▸ DESCRIPTION OF THE TASK: Please copy the lines from the start up to and including the line with "will (373, 41).", changing nothing in them.

▸ SUPPLIED DATA:
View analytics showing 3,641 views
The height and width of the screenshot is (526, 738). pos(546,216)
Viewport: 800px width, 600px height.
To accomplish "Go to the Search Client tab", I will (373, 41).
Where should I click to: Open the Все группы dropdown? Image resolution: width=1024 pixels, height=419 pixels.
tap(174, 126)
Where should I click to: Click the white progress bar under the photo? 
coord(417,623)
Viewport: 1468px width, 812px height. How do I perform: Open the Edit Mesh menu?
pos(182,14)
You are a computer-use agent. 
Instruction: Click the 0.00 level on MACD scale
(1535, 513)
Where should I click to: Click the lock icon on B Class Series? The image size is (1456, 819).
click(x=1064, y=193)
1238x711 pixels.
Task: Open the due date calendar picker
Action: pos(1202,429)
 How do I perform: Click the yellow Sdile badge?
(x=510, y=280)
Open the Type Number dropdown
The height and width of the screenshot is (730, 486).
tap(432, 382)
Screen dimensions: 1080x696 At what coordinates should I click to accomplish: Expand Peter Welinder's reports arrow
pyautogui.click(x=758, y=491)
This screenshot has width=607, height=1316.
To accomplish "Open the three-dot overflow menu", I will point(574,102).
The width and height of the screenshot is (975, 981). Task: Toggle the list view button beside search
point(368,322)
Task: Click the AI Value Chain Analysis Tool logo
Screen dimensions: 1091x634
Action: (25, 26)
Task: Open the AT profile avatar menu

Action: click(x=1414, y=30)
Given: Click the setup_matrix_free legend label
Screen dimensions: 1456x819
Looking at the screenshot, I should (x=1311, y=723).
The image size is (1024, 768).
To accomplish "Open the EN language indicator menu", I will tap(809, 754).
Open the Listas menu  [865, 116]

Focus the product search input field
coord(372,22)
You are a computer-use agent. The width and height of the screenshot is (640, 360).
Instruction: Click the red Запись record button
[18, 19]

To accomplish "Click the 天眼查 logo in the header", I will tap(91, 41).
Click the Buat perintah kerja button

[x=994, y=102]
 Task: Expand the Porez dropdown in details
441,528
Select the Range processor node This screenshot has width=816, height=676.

▸ TASK SOLUTION:
View analytics showing 3,641 views
The height and width of the screenshot is (526, 738). pos(546,216)
Viewport: 800px width, 600px height.
To accomplish "Go to the Search Client tab", I will (373, 41).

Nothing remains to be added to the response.